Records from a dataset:
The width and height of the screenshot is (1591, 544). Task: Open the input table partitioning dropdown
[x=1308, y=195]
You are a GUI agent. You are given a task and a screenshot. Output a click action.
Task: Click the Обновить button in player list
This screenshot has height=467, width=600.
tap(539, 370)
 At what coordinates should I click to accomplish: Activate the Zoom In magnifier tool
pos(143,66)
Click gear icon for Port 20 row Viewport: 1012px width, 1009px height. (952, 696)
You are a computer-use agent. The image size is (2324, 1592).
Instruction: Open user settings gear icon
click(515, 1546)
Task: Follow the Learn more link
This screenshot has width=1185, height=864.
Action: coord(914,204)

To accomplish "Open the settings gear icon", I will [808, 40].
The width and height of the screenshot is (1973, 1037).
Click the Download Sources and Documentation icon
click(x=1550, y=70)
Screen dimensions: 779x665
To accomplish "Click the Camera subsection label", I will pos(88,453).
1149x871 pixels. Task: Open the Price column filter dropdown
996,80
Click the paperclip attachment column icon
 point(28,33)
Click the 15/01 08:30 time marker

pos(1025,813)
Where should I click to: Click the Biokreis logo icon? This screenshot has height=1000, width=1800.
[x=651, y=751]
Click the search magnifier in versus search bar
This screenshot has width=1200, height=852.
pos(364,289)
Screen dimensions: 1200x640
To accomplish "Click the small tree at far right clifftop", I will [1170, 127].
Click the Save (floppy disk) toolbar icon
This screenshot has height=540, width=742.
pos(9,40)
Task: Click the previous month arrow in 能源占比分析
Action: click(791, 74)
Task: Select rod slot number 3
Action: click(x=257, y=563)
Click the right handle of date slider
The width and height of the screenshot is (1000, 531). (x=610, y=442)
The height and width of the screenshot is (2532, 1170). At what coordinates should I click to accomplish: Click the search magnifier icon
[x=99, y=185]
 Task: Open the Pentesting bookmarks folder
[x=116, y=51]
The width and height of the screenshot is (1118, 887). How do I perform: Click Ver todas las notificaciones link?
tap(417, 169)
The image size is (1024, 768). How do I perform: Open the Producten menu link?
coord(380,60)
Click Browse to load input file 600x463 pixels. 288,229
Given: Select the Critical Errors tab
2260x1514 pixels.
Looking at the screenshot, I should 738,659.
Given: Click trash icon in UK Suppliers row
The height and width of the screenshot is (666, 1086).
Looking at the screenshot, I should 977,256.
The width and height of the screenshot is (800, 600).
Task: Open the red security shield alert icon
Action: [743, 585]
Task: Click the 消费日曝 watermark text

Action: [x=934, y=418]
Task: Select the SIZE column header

→ WORK TO DO
Extract every line of the records above and reproduce each one without any change.

→ SOLUTION
The width and height of the screenshot is (1591, 544). Task: Open the input table partitioning dropdown
[x=1308, y=195]
You are a GUI agent. You are given a task and a screenshot. Output a click action.
Task: Click the Обновить button in player list
This screenshot has height=467, width=600.
tap(539, 370)
 At what coordinates should I click to accomplish: Activate the Zoom In magnifier tool
pos(143,66)
Click gear icon for Port 20 row Viewport: 1012px width, 1009px height. (952, 696)
You are a computer-use agent. The image size is (2324, 1592).
Instruction: Open user settings gear icon
click(515, 1546)
Task: Follow the Learn more link
This screenshot has width=1185, height=864.
Action: coord(914,204)

To accomplish "Open the settings gear icon", I will [808, 40].
The width and height of the screenshot is (1973, 1037).
Click the Download Sources and Documentation icon
click(x=1550, y=70)
Screen dimensions: 779x665
To accomplish "Click the Camera subsection label", I will pos(88,453).
1149x871 pixels. Task: Open the Price column filter dropdown
996,80
Click the paperclip attachment column icon
 point(28,33)
Click the 15/01 08:30 time marker

pos(1025,813)
Where should I click to: Click the Biokreis logo icon? This screenshot has height=1000, width=1800.
[x=651, y=751]
Click the search magnifier in versus search bar
This screenshot has width=1200, height=852.
pos(364,289)
Screen dimensions: 1200x640
To accomplish "Click the small tree at far right clifftop", I will [1170, 127].
Click the Save (floppy disk) toolbar icon
This screenshot has height=540, width=742.
pos(9,40)
Task: Click the previous month arrow in 能源占比分析
Action: click(791, 74)
Task: Select rod slot number 3
Action: click(x=257, y=563)
Click the right handle of date slider
The width and height of the screenshot is (1000, 531). (x=610, y=442)
The height and width of the screenshot is (2532, 1170). At what coordinates should I click to accomplish: Click the search magnifier icon
[x=99, y=185]
 Task: Open the Pentesting bookmarks folder
[x=116, y=51]
The width and height of the screenshot is (1118, 887). How do I perform: Click Ver todas las notificaciones link?
tap(417, 169)
The image size is (1024, 768). How do I perform: Open the Producten menu link?
coord(380,60)
Click Browse to load input file 600x463 pixels. 288,229
Given: Select the Critical Errors tab
2260x1514 pixels.
Looking at the screenshot, I should 738,659.
Given: Click trash icon in UK Suppliers row
The height and width of the screenshot is (666, 1086).
Looking at the screenshot, I should 977,256.
The width and height of the screenshot is (800, 600).
Task: Open the red security shield alert icon
Action: [743, 585]
Task: Click the 消费日曝 watermark text

Action: [x=934, y=418]
Task: Select the SIZE column header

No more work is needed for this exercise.